BEGIN
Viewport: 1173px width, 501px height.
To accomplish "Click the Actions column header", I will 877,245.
END
BEGIN
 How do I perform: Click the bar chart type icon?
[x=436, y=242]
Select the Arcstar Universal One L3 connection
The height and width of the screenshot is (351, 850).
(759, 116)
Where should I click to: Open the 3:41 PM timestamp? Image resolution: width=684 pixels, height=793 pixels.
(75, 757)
END
BEGIN
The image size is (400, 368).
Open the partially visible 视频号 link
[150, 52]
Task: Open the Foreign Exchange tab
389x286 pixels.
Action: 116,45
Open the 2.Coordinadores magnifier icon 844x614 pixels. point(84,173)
END
• ACTIVITY: Which lines above run from the one containing "Task: Open the Foreign Exchange tab" down to the one containing "Open the 2.Coordinadores"? Repeat exactly those, both ends included, and nothing else.

• EXERCISE ANSWER:
Task: Open the Foreign Exchange tab
389x286 pixels.
Action: 116,45
Open the 2.Coordinadores magnifier icon 844x614 pixels. point(84,173)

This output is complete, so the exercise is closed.